/
blog

Redis Client, Part 1: Parsing RESP

The Redis Serialization Protocol is designed to be an incredibly simple binary networking protocol. Incidentally, it is also used to communicate with Redis servers over TCP.

While RESP itself is incredibly simple, the rest of the Redis connection lifecycle is surprisingly complex and an ergonomic API is deceptively challenging to make.

  1. Establishing a TCP connection with Redis
  2. Sending and receiving bytes from the TCP connection
  3. Packaging well-known commands into byte payloads
  4. Deserializing RESP responses we receive from Redis
  5. Handling protocol changes (Redis supports RESP3, a superset of the original RESP protocol we’re implementing here)
  6. Pipelining commands
  7. Connection pooling (handling disconnects, etc.)

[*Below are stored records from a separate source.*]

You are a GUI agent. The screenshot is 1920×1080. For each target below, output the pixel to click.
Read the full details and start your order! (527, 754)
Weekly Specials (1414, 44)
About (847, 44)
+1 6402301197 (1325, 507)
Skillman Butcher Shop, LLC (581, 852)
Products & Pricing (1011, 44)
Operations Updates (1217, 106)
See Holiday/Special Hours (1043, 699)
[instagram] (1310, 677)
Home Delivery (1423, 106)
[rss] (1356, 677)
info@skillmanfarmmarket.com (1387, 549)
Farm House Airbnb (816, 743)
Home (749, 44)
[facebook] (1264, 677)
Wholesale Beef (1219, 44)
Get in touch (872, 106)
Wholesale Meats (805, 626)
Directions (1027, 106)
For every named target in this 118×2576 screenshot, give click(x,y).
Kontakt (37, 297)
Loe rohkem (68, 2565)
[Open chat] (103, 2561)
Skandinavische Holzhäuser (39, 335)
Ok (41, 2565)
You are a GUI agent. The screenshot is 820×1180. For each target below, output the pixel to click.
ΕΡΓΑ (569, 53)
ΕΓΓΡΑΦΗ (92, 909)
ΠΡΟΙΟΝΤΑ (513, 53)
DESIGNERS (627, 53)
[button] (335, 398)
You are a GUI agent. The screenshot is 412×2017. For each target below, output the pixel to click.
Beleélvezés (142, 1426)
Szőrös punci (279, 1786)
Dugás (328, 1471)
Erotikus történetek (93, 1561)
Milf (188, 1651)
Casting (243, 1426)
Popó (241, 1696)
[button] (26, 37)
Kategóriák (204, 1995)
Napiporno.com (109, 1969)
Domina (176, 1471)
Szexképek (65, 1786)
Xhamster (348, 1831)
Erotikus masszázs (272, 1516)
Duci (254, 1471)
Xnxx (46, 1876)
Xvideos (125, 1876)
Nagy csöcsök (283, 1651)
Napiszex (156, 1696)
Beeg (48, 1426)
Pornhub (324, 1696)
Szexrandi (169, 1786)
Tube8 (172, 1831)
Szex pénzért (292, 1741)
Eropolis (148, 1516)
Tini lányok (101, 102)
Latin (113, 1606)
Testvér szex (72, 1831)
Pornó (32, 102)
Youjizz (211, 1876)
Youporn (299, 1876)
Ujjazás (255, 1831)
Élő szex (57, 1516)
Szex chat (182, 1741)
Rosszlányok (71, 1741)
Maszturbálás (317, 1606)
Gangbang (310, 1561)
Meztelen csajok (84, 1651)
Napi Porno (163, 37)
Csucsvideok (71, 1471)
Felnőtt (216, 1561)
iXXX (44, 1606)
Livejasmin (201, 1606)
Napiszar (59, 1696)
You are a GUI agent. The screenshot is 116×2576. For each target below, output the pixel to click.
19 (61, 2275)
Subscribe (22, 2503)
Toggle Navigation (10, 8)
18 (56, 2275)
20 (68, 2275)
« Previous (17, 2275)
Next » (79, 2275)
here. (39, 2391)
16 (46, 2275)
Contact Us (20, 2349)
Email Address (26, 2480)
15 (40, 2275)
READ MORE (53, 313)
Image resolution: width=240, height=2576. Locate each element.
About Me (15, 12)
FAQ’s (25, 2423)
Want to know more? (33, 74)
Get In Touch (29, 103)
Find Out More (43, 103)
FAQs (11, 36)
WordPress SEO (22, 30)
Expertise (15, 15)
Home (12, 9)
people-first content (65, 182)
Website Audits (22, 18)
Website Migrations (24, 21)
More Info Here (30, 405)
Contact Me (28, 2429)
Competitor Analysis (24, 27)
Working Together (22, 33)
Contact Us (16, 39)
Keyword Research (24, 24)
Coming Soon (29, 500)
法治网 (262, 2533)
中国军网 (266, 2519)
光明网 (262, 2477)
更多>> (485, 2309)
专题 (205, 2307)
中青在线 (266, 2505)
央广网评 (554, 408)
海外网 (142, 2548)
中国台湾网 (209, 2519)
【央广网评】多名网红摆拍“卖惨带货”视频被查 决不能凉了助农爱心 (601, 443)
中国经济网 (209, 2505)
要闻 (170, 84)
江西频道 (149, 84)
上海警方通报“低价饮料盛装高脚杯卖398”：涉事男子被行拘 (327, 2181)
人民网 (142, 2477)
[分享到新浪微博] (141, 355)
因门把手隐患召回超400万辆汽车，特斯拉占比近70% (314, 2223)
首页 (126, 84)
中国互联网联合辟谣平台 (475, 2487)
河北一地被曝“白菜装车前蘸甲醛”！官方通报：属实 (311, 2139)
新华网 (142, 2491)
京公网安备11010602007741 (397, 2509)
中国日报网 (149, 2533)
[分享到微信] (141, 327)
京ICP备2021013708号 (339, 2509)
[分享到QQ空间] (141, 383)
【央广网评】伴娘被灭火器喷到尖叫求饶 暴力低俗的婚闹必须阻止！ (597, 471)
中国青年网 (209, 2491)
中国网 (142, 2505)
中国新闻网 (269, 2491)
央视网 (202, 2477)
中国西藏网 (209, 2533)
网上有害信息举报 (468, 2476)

In order to consume RESP in a client (phase 4 of the overall Redis connection lifecycle), there’s actually a lot going on behind the scenes:

  1. Parsing the RESP bytes into the underlying data format
  2. Gracefully handle incomplete byte chunks
  3. Deserializing RESP bytes into structs
  4. Serializing structs into RESP bytes

This article will focus on phase 1 of consuming RESP.

Trivial Bulk String Parser

Due to its simplicity, parsing RESP is actually pretty trivial. The Redis website has a roughly dozen-line example in C that parses a RESP bulk string length.

The RESP bulk string format is roughly $[length]\r\n[bytes]\r\n.

#include <stdio.h>

int main(void) {
    unsigned char *p = "$123\r\n";
    int len = 0;

    p++;
    while(*p != '\r') {
        len = (len*10)+(*p - '0');
        p++;
    }

    /* Now p points at '\r', and the len is in bulk_len. */
    printf("%d\n", len);
    return 0;
}

However, let’s use this opportunity to 1) avoid scary char math, and 2) RIIR.

nom is a popular parser combinator library for Rust that makes parsing declarative and approachable. We can achieve something similar with a lot less magic.

use nom::{
    character::complete::{char, crlf, i64},
    sequence::delimited,
};

fn main() {
    let data = b"$123\r\n";
    let (_, len) = delimited(char('$'), i64, crlf)(data).unwrap();
    println!("{}", len); // prints 123
}

Here we can clearly see that our parser (delimited(char('$'), i64, crlf)) expects data formatted as an i64 preceded by a ”$” literal and terminated by a CRLF literal.

You’ll notice that we only care about the second item in the returned tuple from our parser. This is because the first item returns the slice of data that wasn’t consumed by the parser; this will be critically important for phase 2, but isn’t something we need to worry about for now.

I highly recommend browsing the nom documentation to gain a better understanding of the combinators and parsers that it provides. To get you started, here’s the documentation for the parsers we just used.

Parser Combinators

This is how parser combinators work: they break the grammar into small chunks of reusable and composable parsers. We can easily extract our current parser into a reusable function and build upon the pattern to support the rest of the RESP data format.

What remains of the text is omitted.